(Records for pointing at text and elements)
● ● ● ● ● ● ●
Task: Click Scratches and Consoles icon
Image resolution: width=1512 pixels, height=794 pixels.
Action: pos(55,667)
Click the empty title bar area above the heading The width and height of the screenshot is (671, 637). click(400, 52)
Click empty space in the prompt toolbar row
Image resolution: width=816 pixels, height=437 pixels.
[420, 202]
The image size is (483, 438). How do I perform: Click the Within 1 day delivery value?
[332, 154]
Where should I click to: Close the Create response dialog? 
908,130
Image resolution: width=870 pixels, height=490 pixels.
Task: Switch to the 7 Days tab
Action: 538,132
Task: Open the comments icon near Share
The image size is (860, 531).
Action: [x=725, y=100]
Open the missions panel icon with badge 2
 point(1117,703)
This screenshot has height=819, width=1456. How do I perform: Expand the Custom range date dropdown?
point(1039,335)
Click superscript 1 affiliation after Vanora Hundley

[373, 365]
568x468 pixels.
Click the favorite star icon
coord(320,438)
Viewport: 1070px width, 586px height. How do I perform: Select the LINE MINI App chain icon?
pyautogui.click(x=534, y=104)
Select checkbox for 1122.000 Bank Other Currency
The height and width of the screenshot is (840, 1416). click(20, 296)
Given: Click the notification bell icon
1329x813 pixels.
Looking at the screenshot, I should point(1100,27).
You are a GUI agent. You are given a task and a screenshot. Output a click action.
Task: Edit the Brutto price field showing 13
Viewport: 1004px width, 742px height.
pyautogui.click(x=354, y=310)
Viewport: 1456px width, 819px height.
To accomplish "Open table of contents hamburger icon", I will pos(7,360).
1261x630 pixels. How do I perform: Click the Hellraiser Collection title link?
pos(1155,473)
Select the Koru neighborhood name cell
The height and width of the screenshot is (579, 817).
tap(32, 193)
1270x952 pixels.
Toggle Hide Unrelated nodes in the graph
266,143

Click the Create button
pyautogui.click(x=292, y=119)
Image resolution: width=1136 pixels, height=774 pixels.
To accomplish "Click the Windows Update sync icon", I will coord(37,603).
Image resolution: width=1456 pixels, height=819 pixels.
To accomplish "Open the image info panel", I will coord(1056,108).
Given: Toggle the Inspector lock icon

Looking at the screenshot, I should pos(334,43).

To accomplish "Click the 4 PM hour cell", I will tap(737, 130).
● ● ● ● ● ● ●
Please count the lines of the records above that contain the word "resolution", and give only the number.

5